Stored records
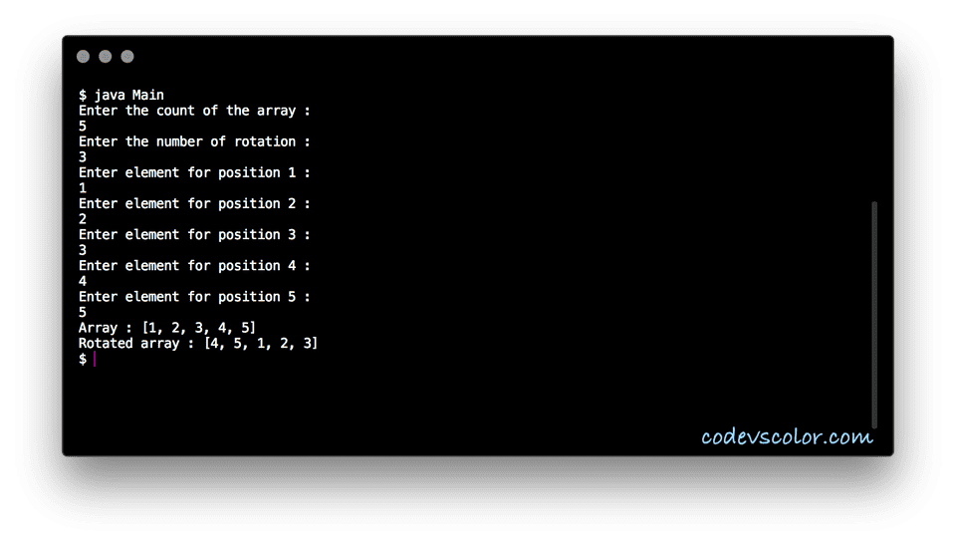Image resolution: width=956 pixels, height=545 pixels.
Task: Click the terminal's vertical scrollbar
Action: coord(874,314)
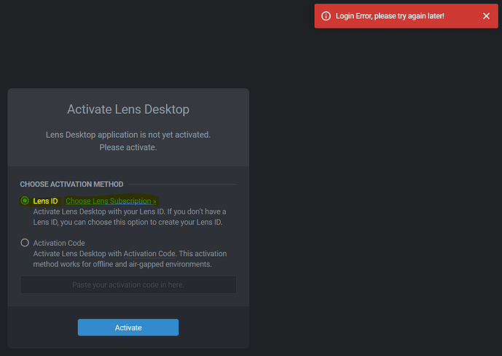Click the 'Activate Lens Desktop' heading
Image resolution: width=502 pixels, height=356 pixels.
pos(128,109)
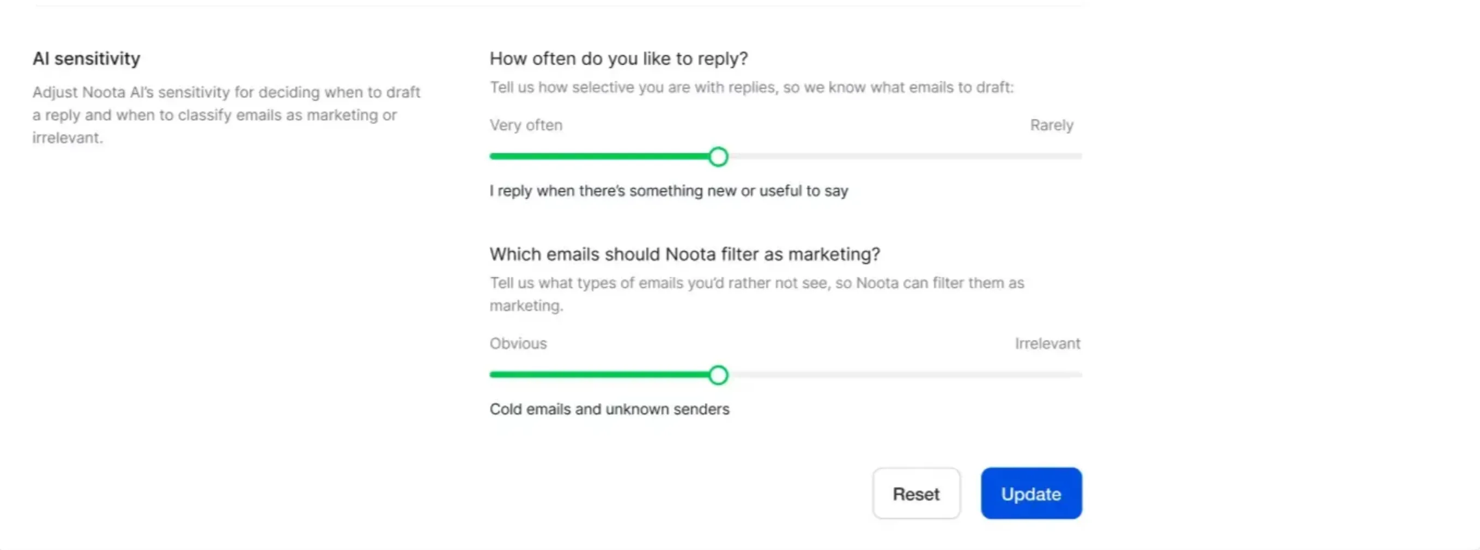Viewport: 1480px width, 550px height.
Task: Click 'I reply when there's something new' caption
Action: click(x=668, y=191)
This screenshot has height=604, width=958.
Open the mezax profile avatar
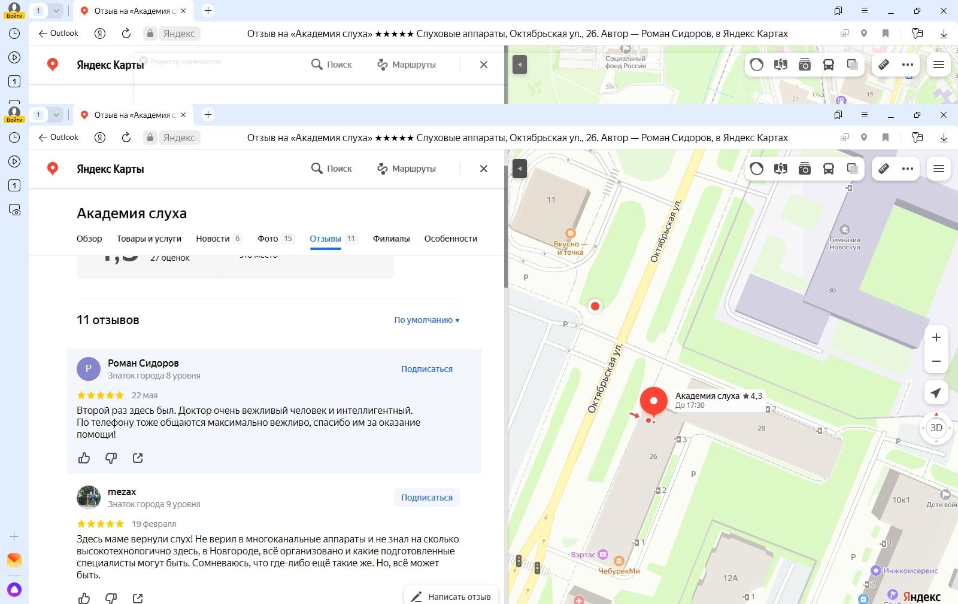click(x=89, y=497)
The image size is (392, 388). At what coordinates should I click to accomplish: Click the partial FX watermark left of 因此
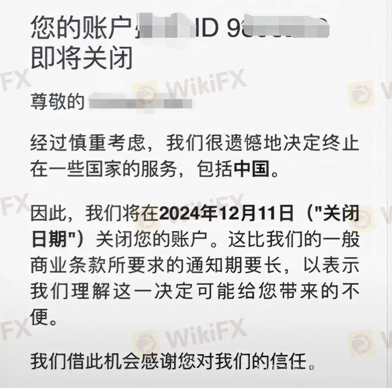[x=15, y=205]
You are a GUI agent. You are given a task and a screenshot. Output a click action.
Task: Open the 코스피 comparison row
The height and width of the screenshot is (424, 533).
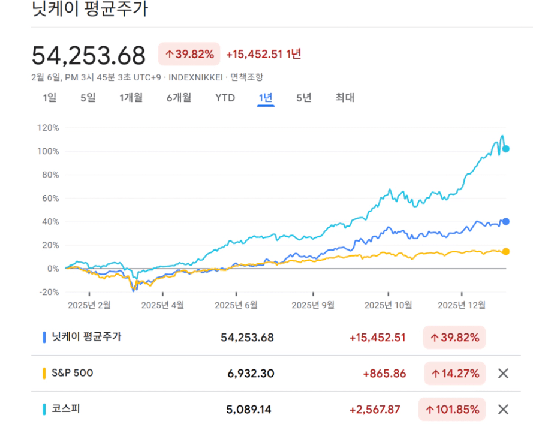click(66, 409)
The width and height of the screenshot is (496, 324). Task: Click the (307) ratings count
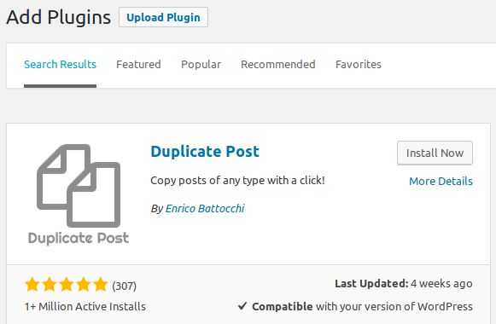(125, 286)
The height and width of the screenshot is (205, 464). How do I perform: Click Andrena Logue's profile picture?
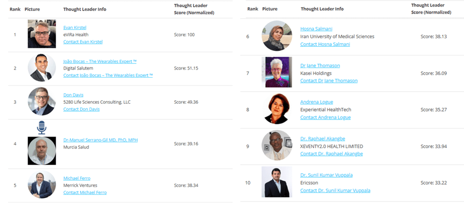point(277,109)
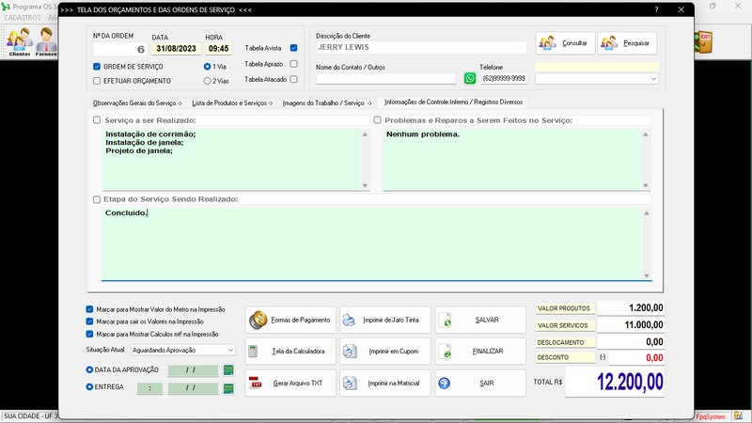Open Formas de Pagamento coin icon button
This screenshot has width=752, height=423.
[290, 320]

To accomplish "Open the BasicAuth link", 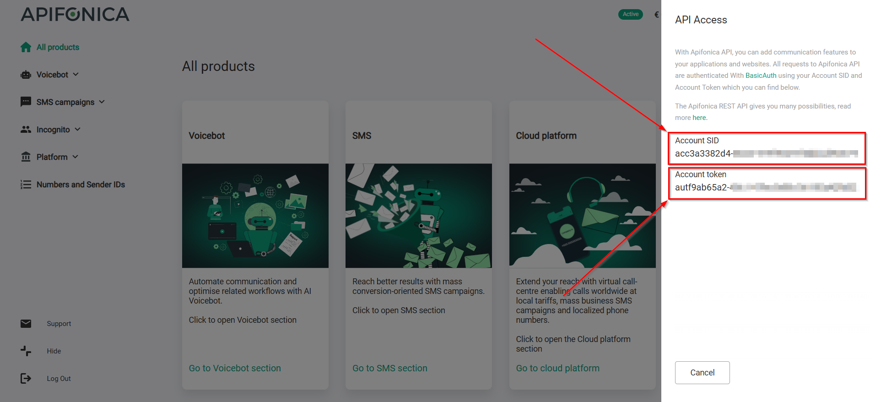I will [x=761, y=76].
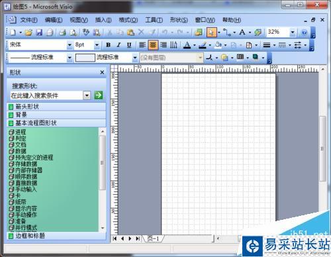Open the zoom 32% dropdown
The height and width of the screenshot is (257, 331).
[x=293, y=32]
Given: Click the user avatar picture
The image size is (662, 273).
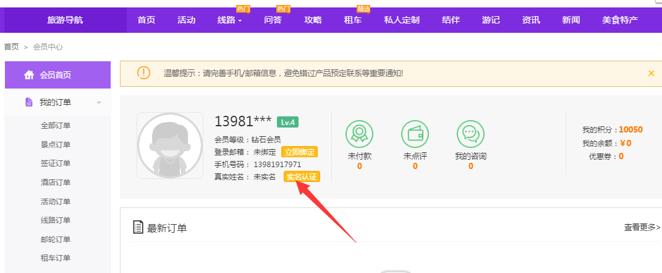Looking at the screenshot, I should (x=170, y=145).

> _EXERCISE DESCRIPTION_:
Starting from the line with "The image size is (392, 388)." in the records above, repeat each line exactly until you have written the line with "Task: Open the 코스피 comparison row", then stop; drop the pictures.

> _WRITTEN ANSWER_:
The image size is (392, 388). At what coordinates should I click to accomplish: Click the partial FX watermark left of 因此
[x=15, y=205]
You are a GUI agent. You are given a task and a screenshot. Output a click action.
Task: Open the 코스피 comparison row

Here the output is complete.